Los Zimmerman construyeron una fila de gradas en el prado desde donde la plebe pudiera ver las competiciones, y los sonidos de martillos y sierras ahogaron los gruñidos del trabajo extra. A un siervo llamado Carolus le sentó tan mal el trabajo adicional que se escapó. Su propiedad quedó otra vez en manos de Manfred, quien concedió la parcela a Hans y Gottfried.

—La tierra es servil —advirtió Dietrich a los nuevos arrendatarios—, así que le deberéis por ella trabajo manual a Manfred, pero vosotros sois arrendatarios libres.

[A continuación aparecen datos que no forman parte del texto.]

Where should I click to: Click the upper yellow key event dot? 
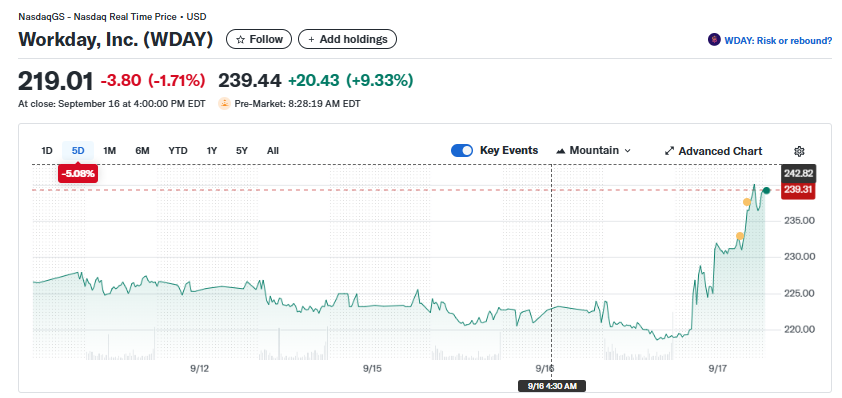746,202
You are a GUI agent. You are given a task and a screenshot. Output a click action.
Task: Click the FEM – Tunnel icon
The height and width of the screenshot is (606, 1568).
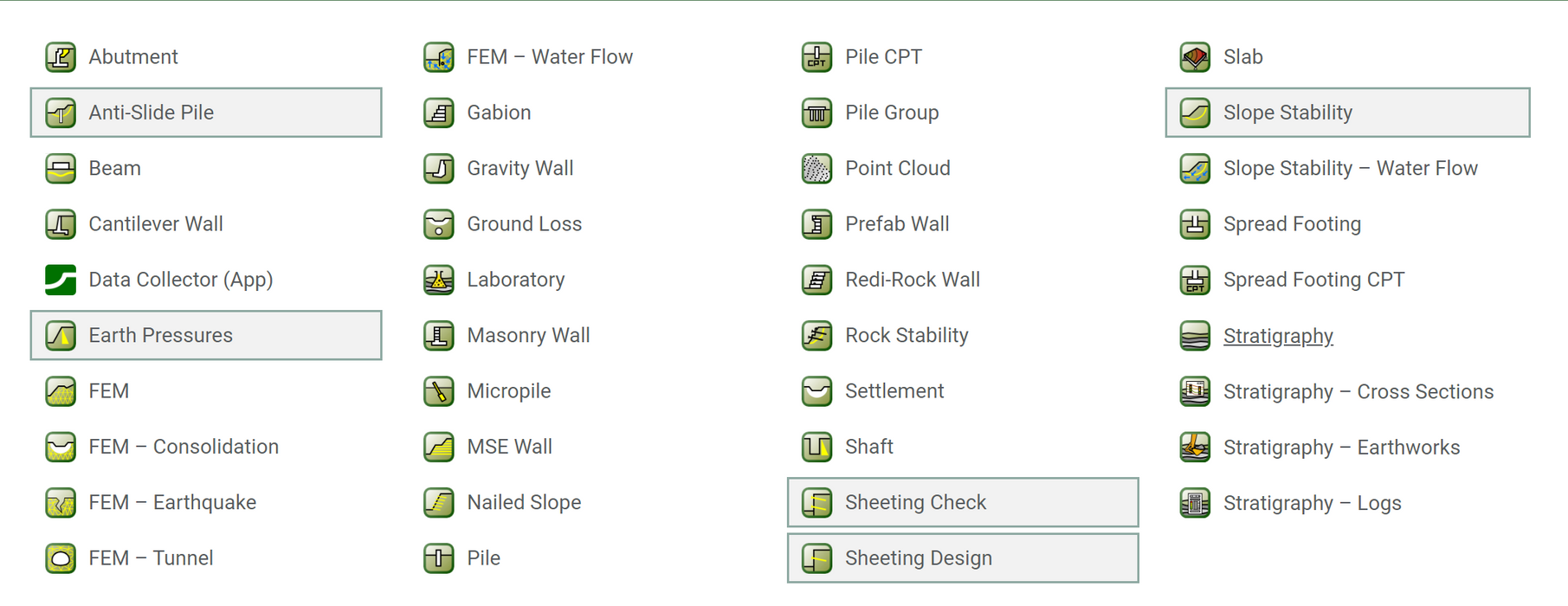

Les sugirió que contrataran a Volkmar Bauer para que se encargara de la siembra y la cosecha a cambio de la mitad de los beneficios. Volkmar se quejó de que estaba demasiado ocupado con sus propias parcelas y las que le debía al Herr; pero era un hombre previsor y su familia podía necesitar algún día surcos nuevos. Así que se llegó a un acuerdo por el cual las obligaciones de las parcelas fueron alquiladas a otros. Testigo de los términos de dicho acuerdo fue el Schultheiss y se inscribió en el Weistümer. Aunque el trato no hizo que Volkmar sintiera ningún aprecio por los krenken, calmó la hostilidad, más abierta, del Vogt.

Un día antes de ser nombrados caballeros, el tercer domingo de Cuaresma, los Junkers ayunaron desde el amanecer hasta el ocaso. Entonces, tras comer a la puesta de sol, se pusieron una túnica de purísima lana inglesa blanca y pasaron la noche de vigilia, de rodillas en la capilla. La herida de Eugen estaba sanando, como había prometido el saboyano, aunque la cicatriz era marcada y su sonrisa siempre tendría un quiebro siniestro. Imein, que había combatido valerosamente pero sin recibir heridas, contemplaba aquella cicatriz con algo parecido a la envidia.

—Lamento mucho que la celebración sea tan poco fastuosa —le confesó Manfred a Dietrich esa noche mientras inspeccionaba las gradas—. Eugen se merece más, pero debemos seguir ocultando a nuestros vasallos krenken. Einhardt se sentirá muy ofendido porque no le he invitado a romper unas lanzas con nosotros.